To help find out who launched the first major bioterrorism attack in the United States, scientists have compared the DNA of the anthrax bacterium that killed a man in Florida last October with the DNA of a version of the bacterium commonly studied in laboratories. The comparison revealed only a few subtle genetic differences between the two strains. The analysis confirms that the Florida strain has the same origin as the laboratory version, but it doesn’t pinpoint a specific source.

Timothy D. Read of the Institute of Genomic Research (TIGR) in Rockville, Md., and his colleagues were already sequencing the DNA of Bacillus anthracis when letters containing spores of the anthrax bacterium started showing up last fall. The researchers then received government funding to quickly sequence the genome of the bacterial strain sent in the letters.

Like the B. anthracis originally studied by Read’s group, the Florida version appears to come from the so-called Ames strain, which researchers isolated from a dead Texas cow in 1981. It was originally investigated at a military research laboratory in Fort Detrick, Md., but was subsequently distributed to laboratories worldwide.

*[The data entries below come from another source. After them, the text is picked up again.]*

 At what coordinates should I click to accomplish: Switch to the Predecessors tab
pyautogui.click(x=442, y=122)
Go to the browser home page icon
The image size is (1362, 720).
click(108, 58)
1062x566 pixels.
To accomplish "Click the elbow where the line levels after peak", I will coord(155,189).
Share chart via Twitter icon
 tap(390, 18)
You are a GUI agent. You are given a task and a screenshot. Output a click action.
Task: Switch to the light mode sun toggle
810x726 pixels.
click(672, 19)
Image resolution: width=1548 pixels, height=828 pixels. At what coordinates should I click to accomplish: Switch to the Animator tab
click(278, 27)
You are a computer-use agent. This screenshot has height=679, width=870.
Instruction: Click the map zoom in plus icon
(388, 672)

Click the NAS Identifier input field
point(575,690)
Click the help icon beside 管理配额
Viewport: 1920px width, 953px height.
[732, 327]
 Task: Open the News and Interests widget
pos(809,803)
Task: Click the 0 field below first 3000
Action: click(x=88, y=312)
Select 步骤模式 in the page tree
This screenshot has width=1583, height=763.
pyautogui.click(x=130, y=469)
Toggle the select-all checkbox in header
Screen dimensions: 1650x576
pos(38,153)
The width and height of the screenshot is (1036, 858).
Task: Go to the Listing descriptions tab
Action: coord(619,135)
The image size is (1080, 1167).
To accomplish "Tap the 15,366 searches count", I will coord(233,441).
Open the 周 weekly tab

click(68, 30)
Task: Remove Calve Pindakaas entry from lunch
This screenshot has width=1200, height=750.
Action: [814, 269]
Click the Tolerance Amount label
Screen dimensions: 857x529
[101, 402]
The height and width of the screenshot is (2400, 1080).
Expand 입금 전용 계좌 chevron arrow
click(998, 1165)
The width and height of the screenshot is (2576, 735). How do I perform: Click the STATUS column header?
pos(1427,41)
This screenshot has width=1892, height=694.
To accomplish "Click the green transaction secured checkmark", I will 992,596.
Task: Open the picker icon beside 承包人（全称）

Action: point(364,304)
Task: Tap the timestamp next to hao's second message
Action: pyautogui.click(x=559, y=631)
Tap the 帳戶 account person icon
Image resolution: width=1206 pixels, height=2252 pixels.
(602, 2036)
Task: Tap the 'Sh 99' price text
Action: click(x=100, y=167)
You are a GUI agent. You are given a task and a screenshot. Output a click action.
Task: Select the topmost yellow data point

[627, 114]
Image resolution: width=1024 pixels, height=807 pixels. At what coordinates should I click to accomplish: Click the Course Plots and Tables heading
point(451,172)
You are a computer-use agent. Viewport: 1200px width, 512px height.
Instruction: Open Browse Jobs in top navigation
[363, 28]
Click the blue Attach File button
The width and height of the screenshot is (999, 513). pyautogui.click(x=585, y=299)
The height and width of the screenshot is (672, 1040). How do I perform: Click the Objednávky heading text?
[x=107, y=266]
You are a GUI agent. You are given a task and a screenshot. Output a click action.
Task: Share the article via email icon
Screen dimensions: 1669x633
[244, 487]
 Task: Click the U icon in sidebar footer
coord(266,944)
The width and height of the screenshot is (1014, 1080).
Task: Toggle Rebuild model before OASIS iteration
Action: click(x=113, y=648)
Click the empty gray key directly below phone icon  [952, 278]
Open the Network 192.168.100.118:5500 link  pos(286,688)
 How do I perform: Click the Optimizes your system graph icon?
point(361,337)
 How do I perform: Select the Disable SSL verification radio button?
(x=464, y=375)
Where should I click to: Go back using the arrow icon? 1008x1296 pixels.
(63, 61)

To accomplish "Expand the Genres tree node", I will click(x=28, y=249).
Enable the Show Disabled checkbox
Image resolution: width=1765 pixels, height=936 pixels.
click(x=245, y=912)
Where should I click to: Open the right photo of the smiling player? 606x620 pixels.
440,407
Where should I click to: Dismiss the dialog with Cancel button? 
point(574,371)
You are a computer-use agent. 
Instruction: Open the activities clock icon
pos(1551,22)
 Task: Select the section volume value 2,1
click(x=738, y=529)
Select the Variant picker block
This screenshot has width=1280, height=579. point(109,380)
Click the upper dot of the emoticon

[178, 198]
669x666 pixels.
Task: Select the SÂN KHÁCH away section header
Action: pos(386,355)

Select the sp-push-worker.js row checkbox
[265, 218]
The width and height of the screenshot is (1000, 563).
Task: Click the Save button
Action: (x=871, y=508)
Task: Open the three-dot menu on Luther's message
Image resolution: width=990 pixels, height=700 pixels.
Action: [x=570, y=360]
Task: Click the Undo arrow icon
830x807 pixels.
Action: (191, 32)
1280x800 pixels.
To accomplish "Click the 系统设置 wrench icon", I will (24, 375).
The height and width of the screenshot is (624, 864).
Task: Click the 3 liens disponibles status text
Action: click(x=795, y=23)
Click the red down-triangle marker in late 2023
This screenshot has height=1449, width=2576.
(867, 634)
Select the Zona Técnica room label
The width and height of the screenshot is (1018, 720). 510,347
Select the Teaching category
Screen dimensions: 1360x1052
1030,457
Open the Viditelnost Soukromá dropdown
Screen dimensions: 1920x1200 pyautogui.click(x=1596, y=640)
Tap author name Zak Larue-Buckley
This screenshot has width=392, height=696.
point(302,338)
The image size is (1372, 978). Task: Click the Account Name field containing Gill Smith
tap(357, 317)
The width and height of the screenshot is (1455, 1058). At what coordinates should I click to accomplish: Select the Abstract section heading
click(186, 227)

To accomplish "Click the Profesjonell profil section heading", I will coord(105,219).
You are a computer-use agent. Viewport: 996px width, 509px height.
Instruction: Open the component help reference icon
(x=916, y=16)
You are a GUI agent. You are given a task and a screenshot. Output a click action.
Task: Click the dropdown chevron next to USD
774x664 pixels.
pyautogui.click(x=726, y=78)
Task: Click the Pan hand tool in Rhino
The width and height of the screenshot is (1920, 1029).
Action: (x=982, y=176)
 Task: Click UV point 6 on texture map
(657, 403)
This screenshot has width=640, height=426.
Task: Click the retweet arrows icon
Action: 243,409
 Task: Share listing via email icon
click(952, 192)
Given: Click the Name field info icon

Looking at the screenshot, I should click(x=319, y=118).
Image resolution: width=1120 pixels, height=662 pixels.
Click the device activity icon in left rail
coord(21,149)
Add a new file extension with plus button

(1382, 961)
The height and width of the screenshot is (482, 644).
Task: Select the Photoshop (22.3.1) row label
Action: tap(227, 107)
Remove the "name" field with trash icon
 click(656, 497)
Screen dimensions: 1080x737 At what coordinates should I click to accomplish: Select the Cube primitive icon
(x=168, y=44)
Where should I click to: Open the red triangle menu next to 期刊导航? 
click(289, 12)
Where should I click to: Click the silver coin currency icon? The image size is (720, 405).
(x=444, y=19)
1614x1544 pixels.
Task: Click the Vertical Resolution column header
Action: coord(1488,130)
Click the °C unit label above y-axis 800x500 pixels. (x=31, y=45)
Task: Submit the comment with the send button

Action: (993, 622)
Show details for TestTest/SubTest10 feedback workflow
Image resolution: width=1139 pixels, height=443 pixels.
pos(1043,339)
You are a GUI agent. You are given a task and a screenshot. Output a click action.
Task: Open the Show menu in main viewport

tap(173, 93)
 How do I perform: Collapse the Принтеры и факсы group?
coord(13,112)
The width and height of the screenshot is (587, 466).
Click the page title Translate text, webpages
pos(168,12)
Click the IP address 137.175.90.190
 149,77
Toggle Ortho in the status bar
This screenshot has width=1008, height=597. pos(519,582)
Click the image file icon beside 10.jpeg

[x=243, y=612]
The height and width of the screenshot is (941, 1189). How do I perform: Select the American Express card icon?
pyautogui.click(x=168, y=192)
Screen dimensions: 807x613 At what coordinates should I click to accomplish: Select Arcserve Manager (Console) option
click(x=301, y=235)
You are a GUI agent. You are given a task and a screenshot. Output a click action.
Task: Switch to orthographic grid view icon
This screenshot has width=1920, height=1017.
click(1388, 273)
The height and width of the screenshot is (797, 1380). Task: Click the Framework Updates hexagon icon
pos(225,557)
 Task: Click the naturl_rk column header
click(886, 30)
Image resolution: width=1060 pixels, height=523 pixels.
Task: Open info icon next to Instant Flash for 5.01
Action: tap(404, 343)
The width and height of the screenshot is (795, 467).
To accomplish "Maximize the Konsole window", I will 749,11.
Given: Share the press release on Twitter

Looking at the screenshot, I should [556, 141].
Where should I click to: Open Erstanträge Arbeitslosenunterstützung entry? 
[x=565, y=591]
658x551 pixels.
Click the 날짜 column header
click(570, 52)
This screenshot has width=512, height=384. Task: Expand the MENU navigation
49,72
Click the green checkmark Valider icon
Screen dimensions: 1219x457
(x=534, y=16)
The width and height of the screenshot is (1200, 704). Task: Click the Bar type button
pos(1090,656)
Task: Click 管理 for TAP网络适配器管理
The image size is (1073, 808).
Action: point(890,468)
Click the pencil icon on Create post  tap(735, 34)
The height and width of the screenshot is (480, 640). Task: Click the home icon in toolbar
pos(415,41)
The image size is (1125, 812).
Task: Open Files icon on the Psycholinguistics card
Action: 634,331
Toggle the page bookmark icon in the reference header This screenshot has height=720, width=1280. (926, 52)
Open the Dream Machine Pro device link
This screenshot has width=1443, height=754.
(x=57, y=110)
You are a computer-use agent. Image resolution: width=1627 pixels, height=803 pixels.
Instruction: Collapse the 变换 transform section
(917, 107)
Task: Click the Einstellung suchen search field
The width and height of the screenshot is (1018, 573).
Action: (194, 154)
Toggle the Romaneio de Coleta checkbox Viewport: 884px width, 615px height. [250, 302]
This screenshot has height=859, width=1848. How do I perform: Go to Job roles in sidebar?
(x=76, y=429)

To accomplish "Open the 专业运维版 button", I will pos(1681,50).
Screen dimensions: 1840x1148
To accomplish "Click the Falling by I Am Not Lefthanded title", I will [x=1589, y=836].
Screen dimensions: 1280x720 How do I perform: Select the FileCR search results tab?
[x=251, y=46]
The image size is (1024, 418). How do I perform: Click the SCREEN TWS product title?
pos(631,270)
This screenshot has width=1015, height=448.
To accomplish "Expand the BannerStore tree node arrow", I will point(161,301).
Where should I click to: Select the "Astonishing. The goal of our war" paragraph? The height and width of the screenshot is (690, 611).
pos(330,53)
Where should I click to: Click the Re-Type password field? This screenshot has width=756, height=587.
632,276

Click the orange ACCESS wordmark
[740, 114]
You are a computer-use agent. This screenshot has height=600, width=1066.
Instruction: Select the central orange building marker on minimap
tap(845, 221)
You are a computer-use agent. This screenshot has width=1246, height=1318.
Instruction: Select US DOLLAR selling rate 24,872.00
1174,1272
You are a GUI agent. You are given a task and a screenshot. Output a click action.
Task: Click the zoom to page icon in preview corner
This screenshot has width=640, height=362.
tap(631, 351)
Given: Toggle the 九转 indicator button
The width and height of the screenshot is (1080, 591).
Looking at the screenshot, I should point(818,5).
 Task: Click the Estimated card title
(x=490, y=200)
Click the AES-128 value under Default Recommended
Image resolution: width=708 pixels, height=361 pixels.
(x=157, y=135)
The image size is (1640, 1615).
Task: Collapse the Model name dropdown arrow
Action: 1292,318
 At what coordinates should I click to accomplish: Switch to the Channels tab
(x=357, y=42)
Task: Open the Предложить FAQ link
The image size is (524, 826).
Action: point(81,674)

Since the genes in B. anthracis change little between generations, it’s hard to distinguish among descendants of the original Ames strain. In fact, Read’s group reports in an upcoming Science that there are only 11 small points of difference in the DNA sequences of the main chromosomes of the lethal Florida strain and the one TIGR was already studying.

Although the FBI didn’t specifically request TIGR’s help, Read and his colleagues have given their data to officials investigating the bioterrorism attacks. To create a resource that could help identify the source of a future bioterrorism attack or a natural outbreak of anthrax, TIGR now plans to decipher the entire genomes of more than a dozen other B. anthracis strains.